The Fresh Loaf

News & Information for Amateur Bakers and Artisan Bread Enthusiasts

Edo Bread's blog

Edo Bread's picture
Edo Bread

Nothing really special or adventurous here. Baked some seeded loaves and kept one for some cheese that I thought would be a perfect pairing (it was). As I sat down in the sunshine and took the first slice, I decided to take a picture to share or at least to serve a record for myself. 

Edo Bread's picture
Edo Bread

I put a lot of energy into flavor and feel of my bread and usually it has a look that I am happy with too. But I really love seeing loaves that are decorative and have beautiful shapes. I am so often impressed with the loaves of people like Anna Giordan.

I had to make loaves for small table settings. Since it was the holidays I did a typical boule, but paired them with a wreath shape inspired by Anna's La Spiga Francese

These were made with 50% Rye starter, 50% wheat starter.  The dough was about 12% Rye, 12% whole wheat.

24 hours bulk ferment.  I increased my normal formula about 15% and then made two loaves, so they are a little smaller so that having both on the table was not overwhelming.

The wreath shape needs work, but as a pair they worked well. This was also a way to let those that love crust enjoy the wreath and plenty of crumb in the boule for those who prefer that.

 

Edo Bread's picture
Edo Bread

These are the little loaves I have been baking for everybody leading up to the New Year. I decided to try one myself and got a crumb shot before it was all gone.

Everyone here knows the smiles and joy a fresh loaf can bring to on occasion. I wish I could try some of the amazing bread I see here on TFL. To all the wonderful people I have met here, happy baking, happy holidays and very happy New Year.

Edo Bread's picture
Edo Bread

This was an experimental loaf. As the weather gets cold I am testing time and temperature.

The idea here was to increase the ratio of rye starter to wheat starter to 2:1 - this was mostly to give it a stronger fuller flavor - that worked. I also let this bulk ferment for about 24 hours. The amount of time out of the fridge is the variable since "room temperature" is definitely different than it was a few months ago.

This formula is for one loaf but I continually get enough rise and spring to actually bake two good sized loaves.

Edo Bread's picture
Edo Bread

Like others here I baked a few rounds of basic batards for use in stuffing and bread pudding.

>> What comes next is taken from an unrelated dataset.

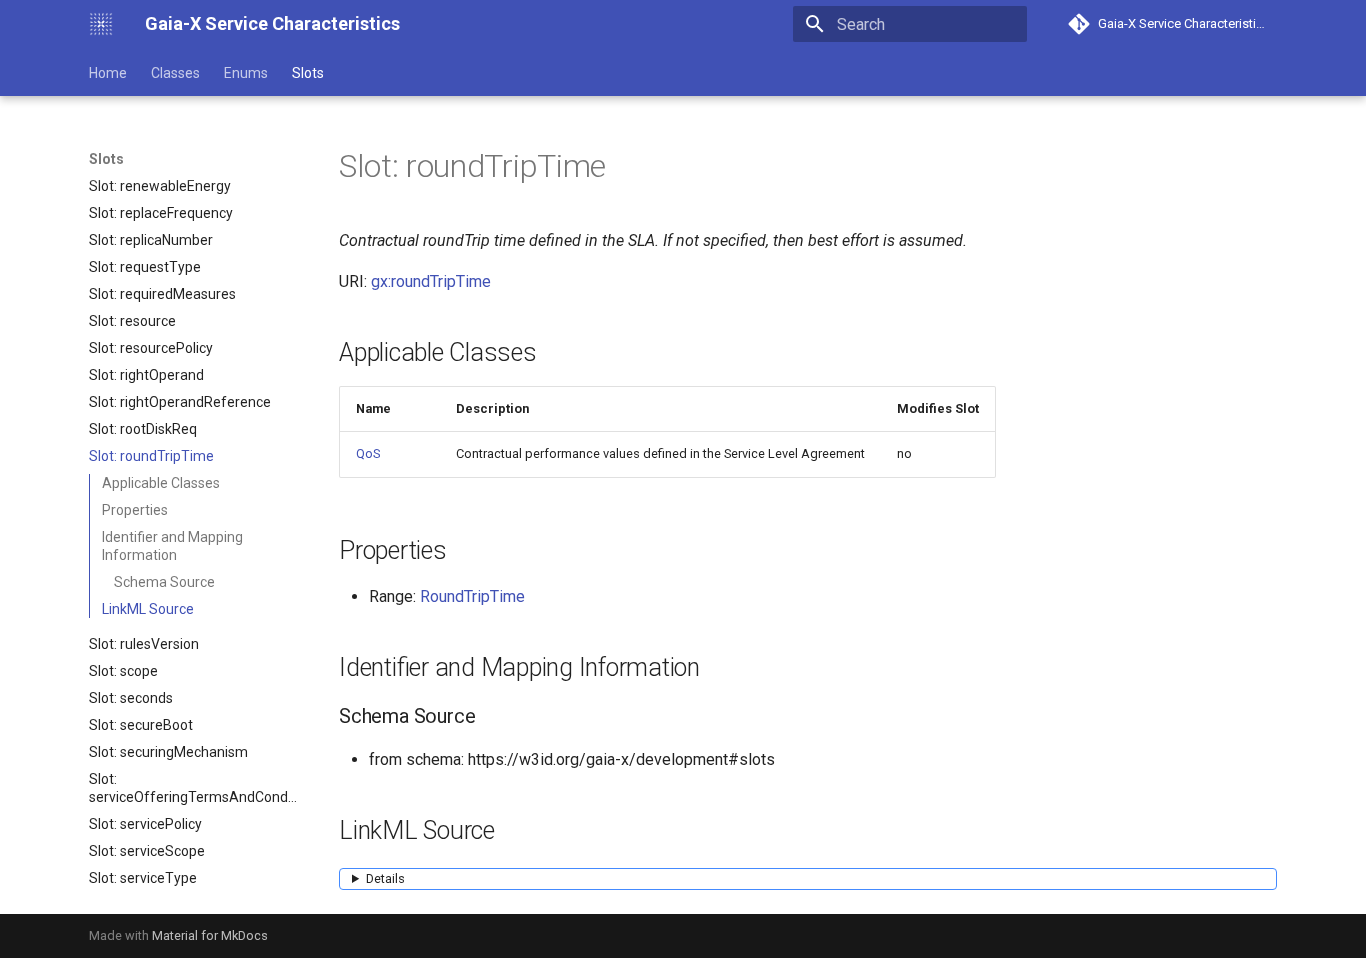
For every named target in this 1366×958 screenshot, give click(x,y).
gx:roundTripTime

They all used my wheat and rye starters and had a long fermentation. No pressure on these since they just cut all cut and set to dry for a couple days. Definitely improves the taste of things that requires some bread.

Edo Bread's picture
Edo Bread

Had some pressure on this bake. This loaf was requested by my teenage girl for her high school leadership meeting. She likes this particular formula that uses equal parts of my wheat and rye starters.

It usually ends up being a nice big loaf with lots of flavor and it looks like this won't disappoint. It sang to me for the longest time after pulling it out of the oven. Wish I could go see the crumb, but that isn't going to get to happen. 

 

Edo Bread's picture
Edo Bread

Still doing some experiments with the new cloche.

This was a delicious loaf. Actually got a shot of the crumb so thought I would post. Nothing that special.

Edo Bread's picture
Edo Bread

Nothing special about this loaf. It is what I bake about every other day. I did try a different score to see how it would look.  This had about 20 hours of cold fermentation and ended up very tasty.

Edo Bread's picture
Edo Bread

This used a mix of my two starters - wheat and rye. Pretty straight forward with some sunflower seeds added for crunchy deliciousness.

Edo Bread's picture
Edo Bread

Not much to say about this one. Tasty and didn't last through the evening.